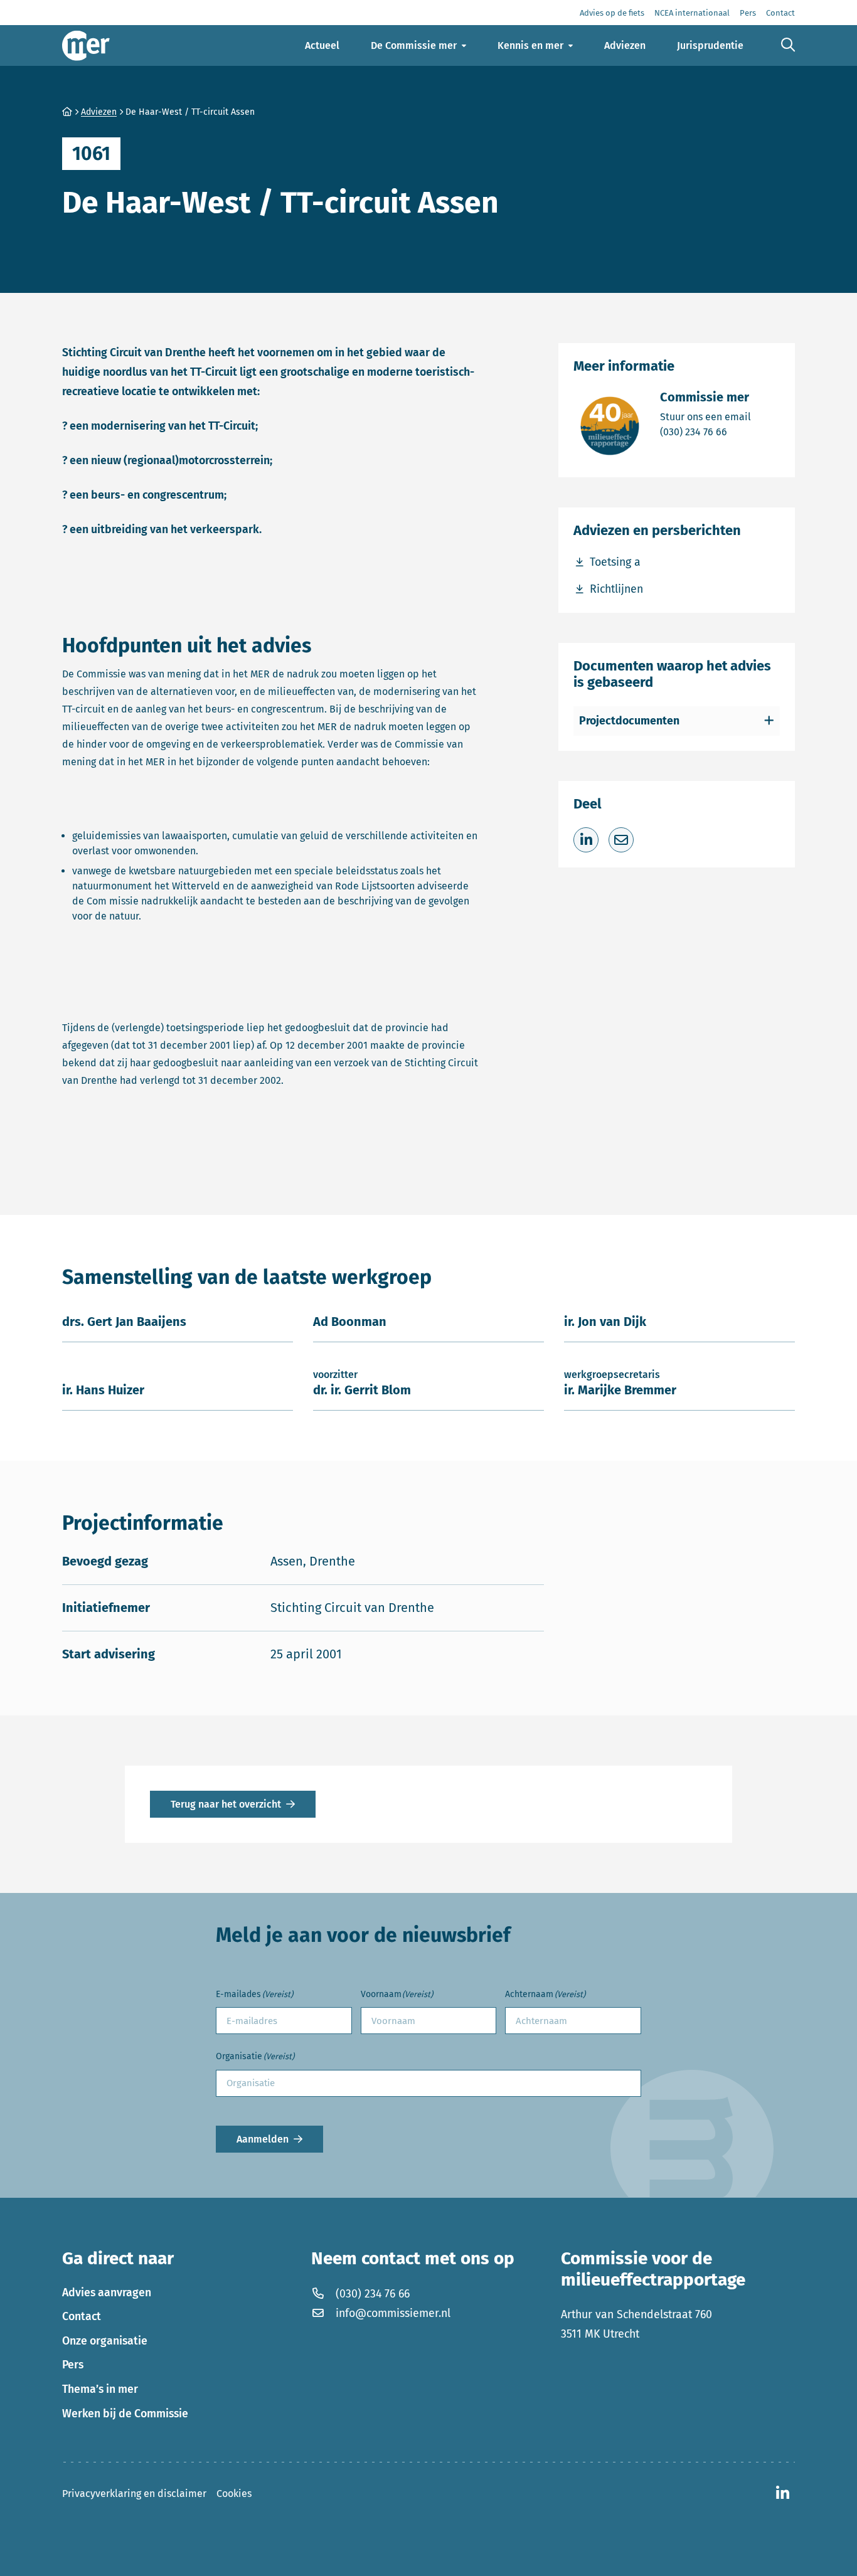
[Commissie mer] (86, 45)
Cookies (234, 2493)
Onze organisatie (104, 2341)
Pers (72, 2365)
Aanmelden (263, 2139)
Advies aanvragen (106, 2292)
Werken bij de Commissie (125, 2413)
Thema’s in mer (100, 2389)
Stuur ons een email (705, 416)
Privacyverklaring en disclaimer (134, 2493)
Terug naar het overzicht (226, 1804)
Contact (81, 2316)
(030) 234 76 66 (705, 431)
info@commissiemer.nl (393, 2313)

──────────────────────────────

EXERCISE OBJECTIVE:
Your task is to transcribe all of the records precisely, with no images included.

RESULT FOR THIS EXERCISE:
[Commissie mer] (86, 45)
Cookies (234, 2493)
Onze organisatie (104, 2341)
Pers (72, 2365)
Aanmelden (263, 2139)
Advies aanvragen (106, 2292)
Werken bij de Commissie (125, 2413)
Thema’s in mer (100, 2389)
Stuur ons een email (705, 416)
Privacyverklaring en disclaimer (134, 2493)
Terug naar het overzicht (226, 1804)
Contact (81, 2316)
(030) 234 76 66 (705, 431)
info@commissiemer.nl (393, 2313)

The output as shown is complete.